Reality 1: Great players DO NOT win championships, great TEAMS win championships. The 2004 Detroit Pistons are a perfect example of this. A team of role guys without a future hall of famer, the Pistons had the momentary IT. Call it faith, hard work, purity, and any other beautiful thing you want, but to explain why they won a title over an L.A. Laker team stocked with four future hall of famers would be absurd.

Reality 2: Like the stars in the sky, NBA STARS need other STARS. Think for a moment about the teams who’ve won championships the last thirty years. All of them have one thing in common: team depth and stars surrounding stars. Magic had Kareem and Worthy; Bird–Mchale and Parish; Dr.J–Moses Malone; Isaiah–Dumars and Rodman; MJ–Pippen; Hakeem–Clyde; Shaq–Kobe and Wade; Duncan–Robinson, Parker, and Ginobili; Pierce–KG and Allen.

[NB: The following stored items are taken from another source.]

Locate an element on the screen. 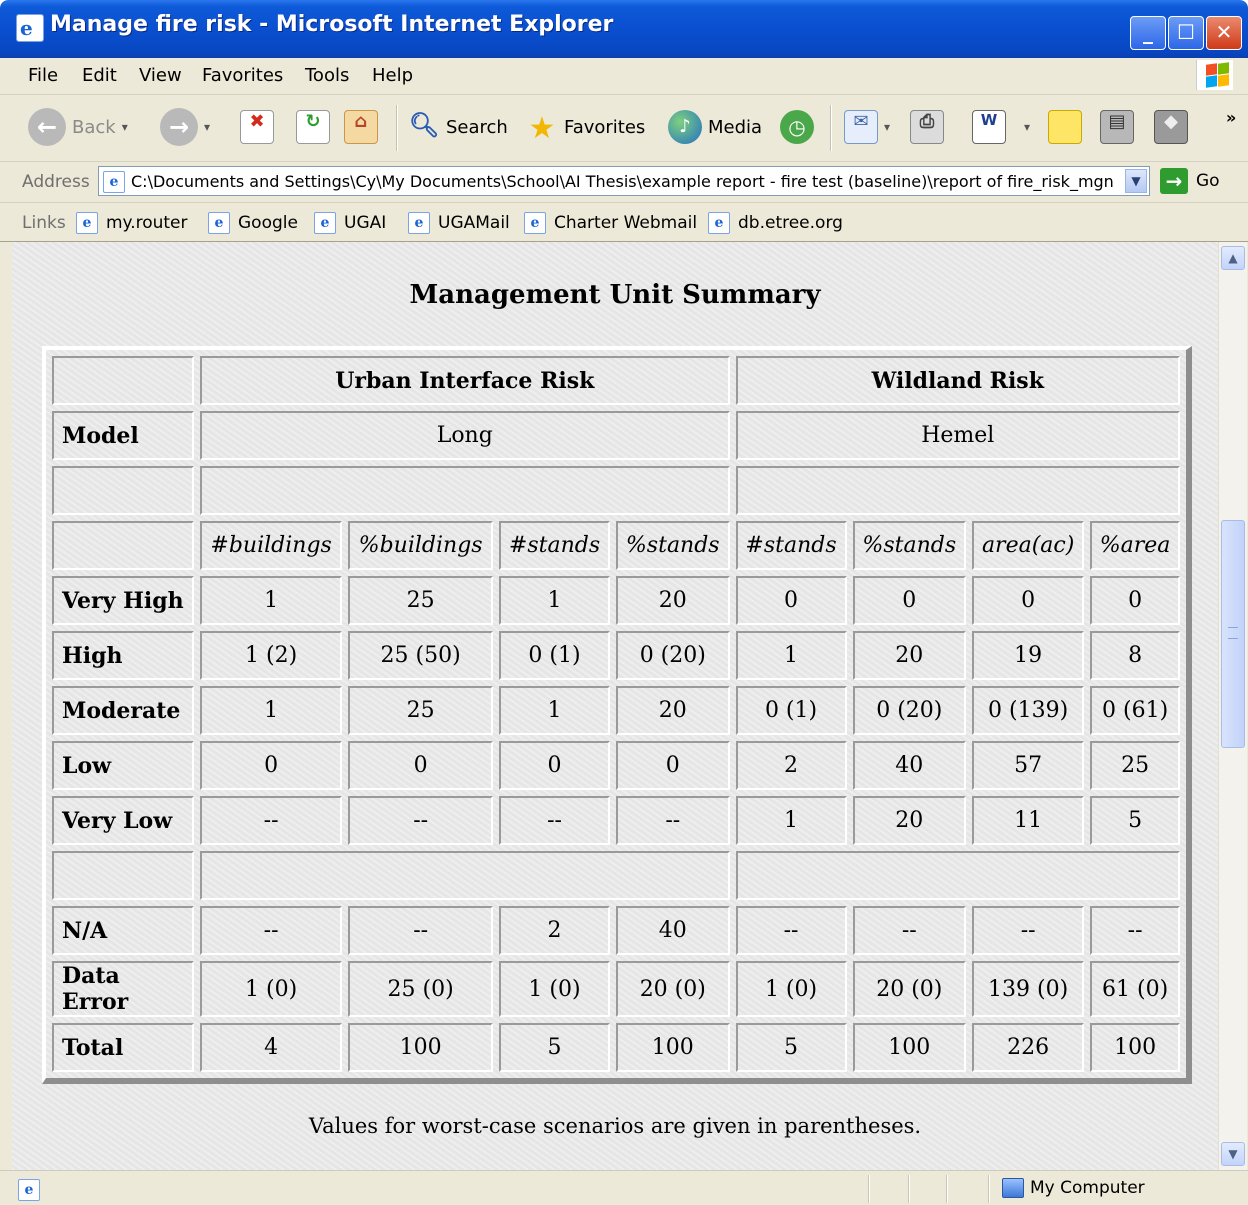  table-cell: 5 is located at coordinates (791, 1048).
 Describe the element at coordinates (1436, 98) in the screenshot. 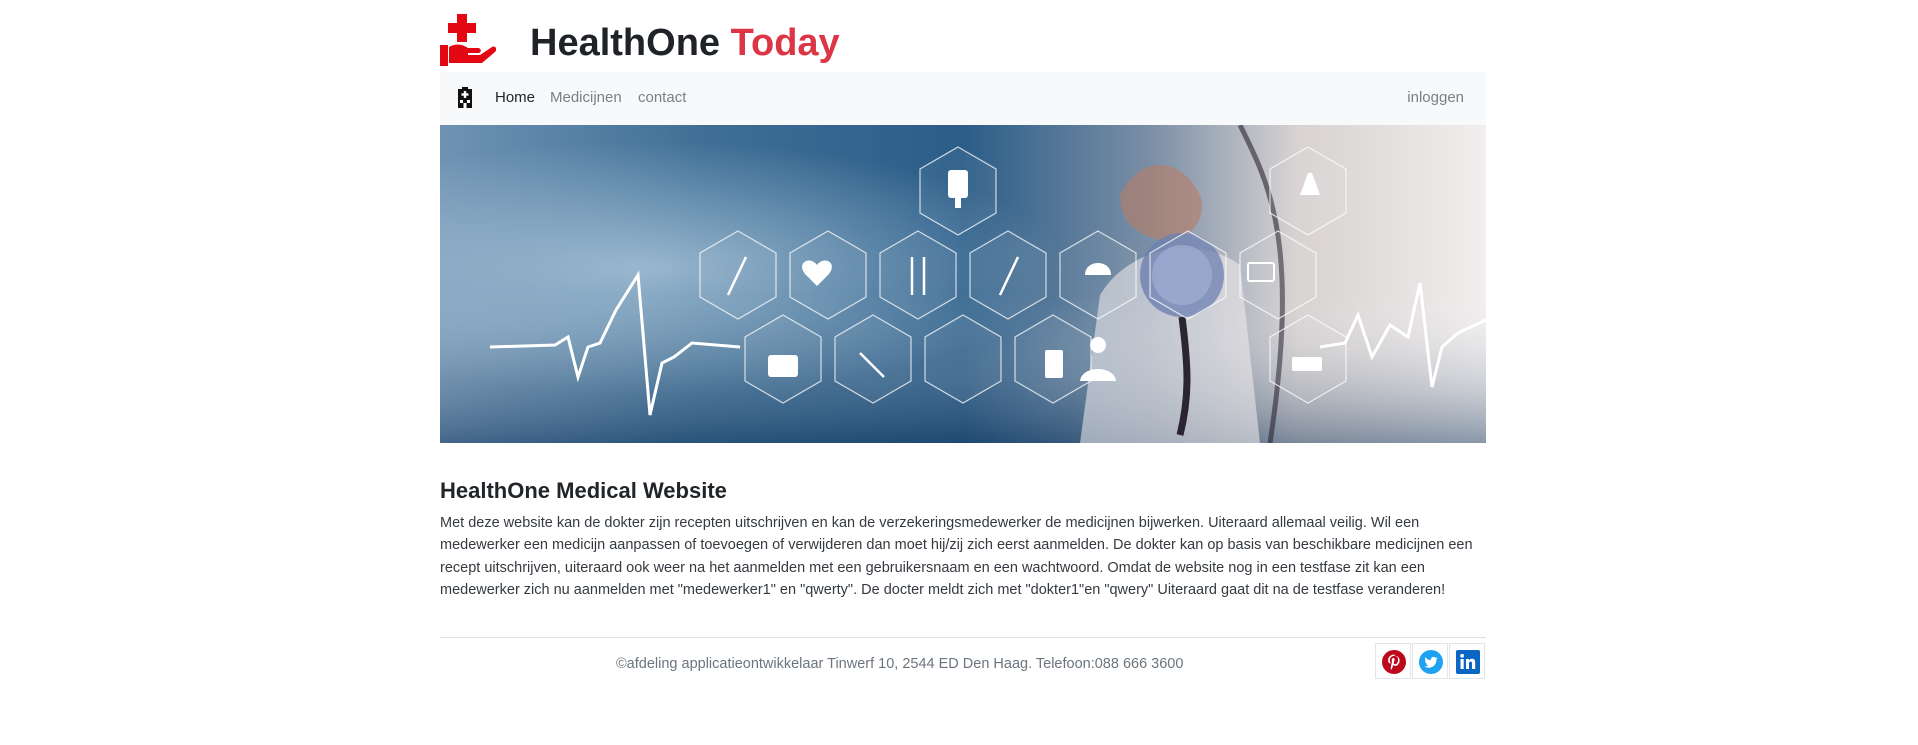

I see `login-link: inloggen` at that location.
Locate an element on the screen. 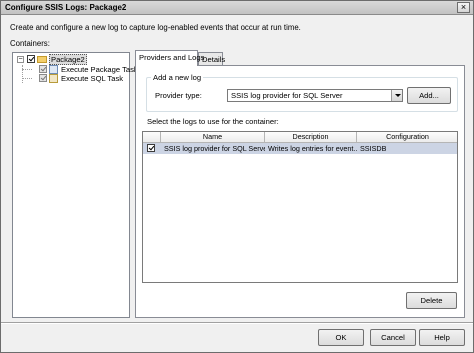 This screenshot has width=474, height=353. execute-sql-task-checkbox is located at coordinates (43, 78).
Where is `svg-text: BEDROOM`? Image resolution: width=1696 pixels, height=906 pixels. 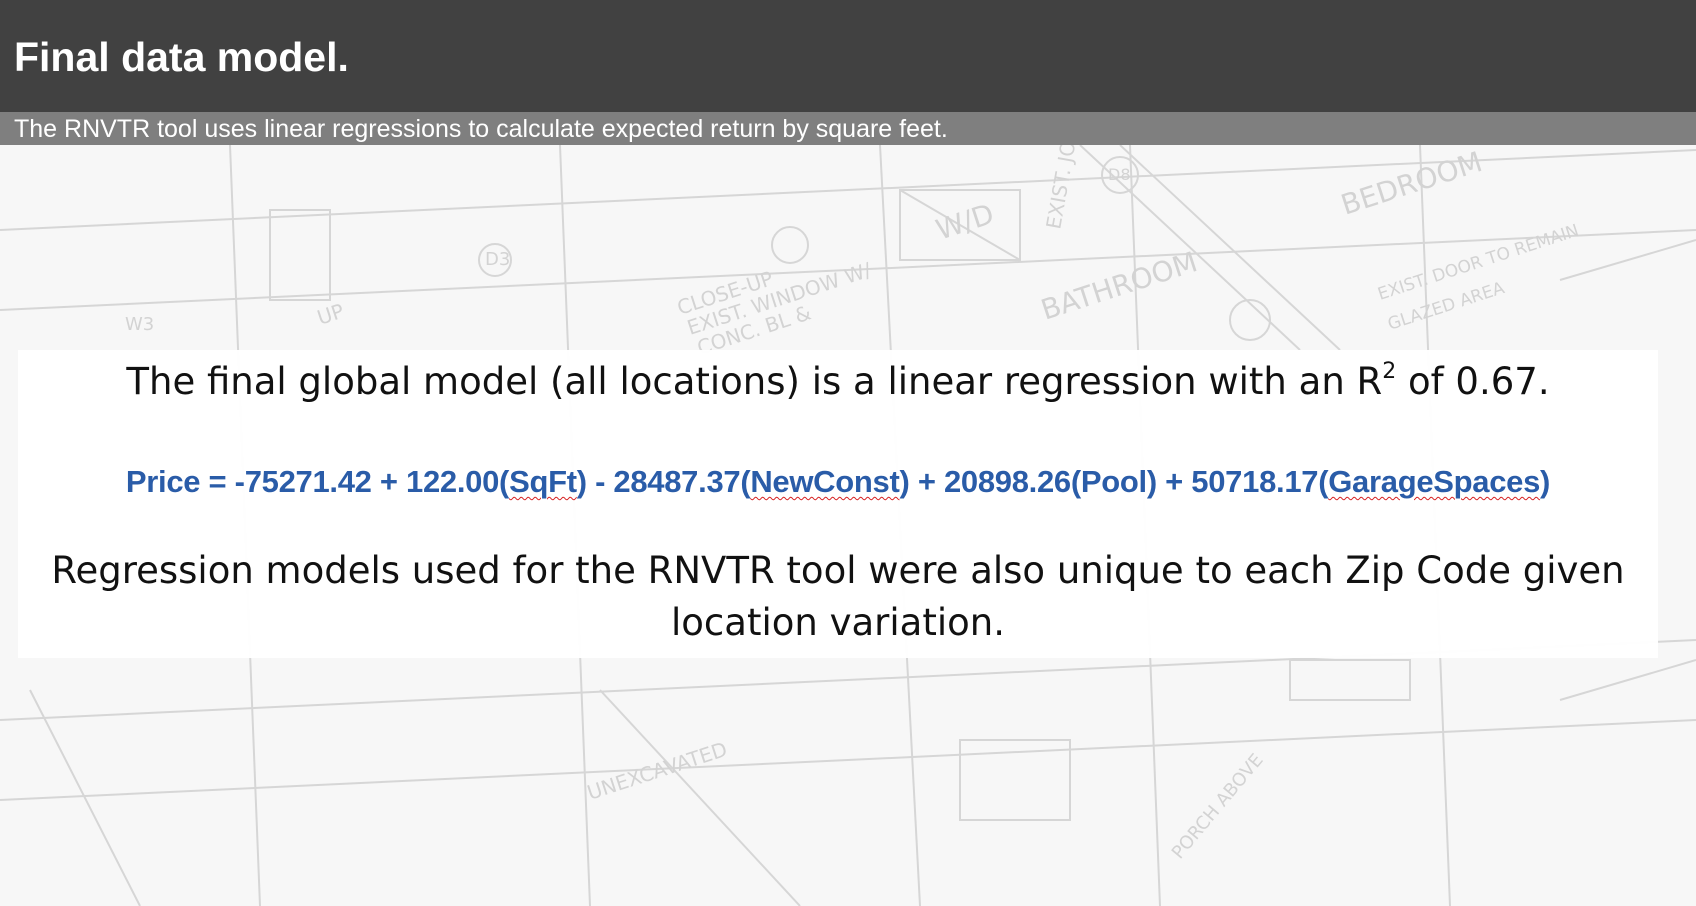 svg-text: BEDROOM is located at coordinates (1412, 184).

Reality 3:  Winning titles does mean a lot, but it does not mean everything for a myriad of reasons. If the 1919 Chicago Blacksox or dirty referees like Tim Donaghy can throw World Series and playoff games, then how serious can we take this thing? Not very. Take everything with a grain of salt and learn other decided facets when it comes to judging all-time greats: MVP’s, All Star appearances, Career Totals, Game Winners, Ability to close, Athleticism, Re-defining the sport, dominance-ometer, and sociological affects.

LeBron James is not a sell out because the guy wants to win, he’s a realist. A star unselfish enough to admit that NO star including himself, can win a title completely on his own.

LeBron is stuck in the the Bill Clinton Vacuum. Though he does great things, he is brushed aside because of one unlikeable decision.

But greatness is not a grade school quiz on being friendly, it is brutal giftedness. And likeability is not the twin brother to being great.

LeBron made a  decision to better his career andhis life. Leading a Cleveland Cavs team the last seven years, that never boasted anybody better than a has-been version of Antawn Jamison warrants James departure.  No it does not warrant the overdone TV cinematic’s regarding “the decision,” nor the Pat Riley blowout introduction party in South Beach. Yet neither should it foster the illogical hysteria across America attempting to deny the man’s sheer dominance and greatness.

This isn’t patty cake kids. We are talking about a production entertainment, where all titles are but a decorative decor. They might help the woman look fine, but if that woman is not fine without the jewelry or the tight fitting jeans, I say run, run as fast as you can.

Drop by the nearest bar and have a scotch on me. Look through the world with freshness and at what is truly great (it is not the girl next to you.). It is the scraggly bartender able to whip up drinks faster than the average Joe.